The two patents in question in Thursday’s decision cover the encoding and decoding of audio into the digital MP3 format — a popular way to convert music from a CD into a lightweight file on a personal computer and vice versa.

Microsoft said it paid for the technology from Germany-based Fraunhofer Institute, which licenses it to hundreds of companies, including Apple Inc. and RealNetworks Inc.

“The whole industry understood that that was where you went,” said Tom Burt, a deputy general counsel for Microsoft.

When the software maker decided to add MP3 decoding and encoding capabilities to its Windows Media Player, it paid Fraunhofer $16 million for the relevant intellectual property licenses and source code.
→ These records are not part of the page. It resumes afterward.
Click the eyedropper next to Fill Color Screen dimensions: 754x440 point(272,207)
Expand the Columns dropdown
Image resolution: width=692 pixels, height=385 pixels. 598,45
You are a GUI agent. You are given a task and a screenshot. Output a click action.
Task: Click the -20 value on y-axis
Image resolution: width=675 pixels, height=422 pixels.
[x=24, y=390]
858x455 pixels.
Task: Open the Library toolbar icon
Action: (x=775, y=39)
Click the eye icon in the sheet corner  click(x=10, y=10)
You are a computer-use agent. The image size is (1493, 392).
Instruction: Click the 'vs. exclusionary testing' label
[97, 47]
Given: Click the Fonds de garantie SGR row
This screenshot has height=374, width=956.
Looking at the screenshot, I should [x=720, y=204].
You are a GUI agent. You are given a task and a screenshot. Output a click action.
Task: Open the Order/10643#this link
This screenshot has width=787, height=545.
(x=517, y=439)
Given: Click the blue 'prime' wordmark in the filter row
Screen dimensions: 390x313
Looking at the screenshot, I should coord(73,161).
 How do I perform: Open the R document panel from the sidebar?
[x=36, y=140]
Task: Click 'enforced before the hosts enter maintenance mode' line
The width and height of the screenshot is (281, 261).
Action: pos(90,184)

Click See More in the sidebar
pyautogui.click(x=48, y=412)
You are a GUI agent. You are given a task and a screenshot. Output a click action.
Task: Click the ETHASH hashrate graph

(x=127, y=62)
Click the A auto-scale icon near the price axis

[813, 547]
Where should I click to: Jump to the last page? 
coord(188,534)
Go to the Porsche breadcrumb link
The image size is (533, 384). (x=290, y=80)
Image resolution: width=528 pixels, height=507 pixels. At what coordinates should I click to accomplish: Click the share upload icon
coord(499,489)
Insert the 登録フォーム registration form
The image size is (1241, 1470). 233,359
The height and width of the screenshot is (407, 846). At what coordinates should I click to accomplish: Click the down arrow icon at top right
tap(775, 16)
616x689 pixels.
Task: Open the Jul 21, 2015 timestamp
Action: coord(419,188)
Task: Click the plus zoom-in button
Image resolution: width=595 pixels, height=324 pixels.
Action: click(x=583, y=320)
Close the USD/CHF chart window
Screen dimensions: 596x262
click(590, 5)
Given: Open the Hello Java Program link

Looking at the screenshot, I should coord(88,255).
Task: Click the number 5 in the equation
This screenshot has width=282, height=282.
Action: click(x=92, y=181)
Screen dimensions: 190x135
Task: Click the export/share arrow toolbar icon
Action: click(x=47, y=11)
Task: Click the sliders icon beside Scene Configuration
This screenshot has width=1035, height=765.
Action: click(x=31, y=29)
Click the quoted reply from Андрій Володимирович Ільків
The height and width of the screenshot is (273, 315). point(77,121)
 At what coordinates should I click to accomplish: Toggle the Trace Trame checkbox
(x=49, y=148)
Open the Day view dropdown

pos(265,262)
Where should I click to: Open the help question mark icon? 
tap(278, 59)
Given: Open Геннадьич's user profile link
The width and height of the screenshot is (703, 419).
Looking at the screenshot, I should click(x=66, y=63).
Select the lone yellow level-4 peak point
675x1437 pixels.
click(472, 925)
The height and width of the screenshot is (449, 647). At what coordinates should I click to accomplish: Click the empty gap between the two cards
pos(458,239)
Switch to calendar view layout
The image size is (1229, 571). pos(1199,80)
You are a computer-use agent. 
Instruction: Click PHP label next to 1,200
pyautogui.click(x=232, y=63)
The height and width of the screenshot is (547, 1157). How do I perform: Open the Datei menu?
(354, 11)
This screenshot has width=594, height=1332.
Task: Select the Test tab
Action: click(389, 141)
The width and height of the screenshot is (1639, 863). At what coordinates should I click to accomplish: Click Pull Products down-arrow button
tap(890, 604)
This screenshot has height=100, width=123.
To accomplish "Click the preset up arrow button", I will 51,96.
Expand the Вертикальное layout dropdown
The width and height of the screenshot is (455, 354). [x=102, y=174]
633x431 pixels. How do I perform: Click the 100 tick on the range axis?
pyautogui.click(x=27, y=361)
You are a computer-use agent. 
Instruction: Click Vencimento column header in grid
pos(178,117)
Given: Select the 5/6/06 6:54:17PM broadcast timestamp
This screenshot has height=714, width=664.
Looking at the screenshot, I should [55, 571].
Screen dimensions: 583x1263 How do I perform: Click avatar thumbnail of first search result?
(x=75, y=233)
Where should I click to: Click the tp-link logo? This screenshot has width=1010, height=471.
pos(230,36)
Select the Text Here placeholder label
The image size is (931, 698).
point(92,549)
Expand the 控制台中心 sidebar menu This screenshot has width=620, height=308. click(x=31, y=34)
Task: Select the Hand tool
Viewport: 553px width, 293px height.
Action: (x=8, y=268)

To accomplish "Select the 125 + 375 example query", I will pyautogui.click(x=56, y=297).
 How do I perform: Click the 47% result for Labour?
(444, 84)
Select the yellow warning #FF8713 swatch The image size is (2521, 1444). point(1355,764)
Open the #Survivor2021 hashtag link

Burt said the size of the damages imposed by the jury Thursday is “absurd.”

Other companies that license the Fraunhofer MP3 technology should be very concerned by the outcome, he said.

Apple and RealNetworks declined to comment on the verdict, but some intellectual property lawyers think the trouble could extend well beyond Microsoft.

Other companies “have been relying on the fact that they thought they had critical licenses necessary to practice the technology,” said Michael Dever, a chair of the intellectual property group at Buchanan Ingersoll & Rooney, a Pittsburgh law firm.

Alcatel-Lucent declined to comment on future litigation, but said it would continue to take measures to protect its intellectual property. The company also declined to identify companies that license the patents disputed in the Microsoft case.

The massive award may also draw other patent holders out of the woodwork, said Tom Engellenner, co-chair of the intellectual property group at Nutter McClennen & Fish, a Boston law firm.

Microsoft said it plans to appeal the decision to the U.S. Court of Appeals for the Federal Circuit in Washington — a process that could take several years.

Thursday’s jury decision was the first of six cases that will be heard in the U.S. District Court in San Diego. All stem from claims made in 2003 by Lucent Technologies against PC makers Gateway Inc. and Dell Inc. for technology developed by Bell Labs, its research arm.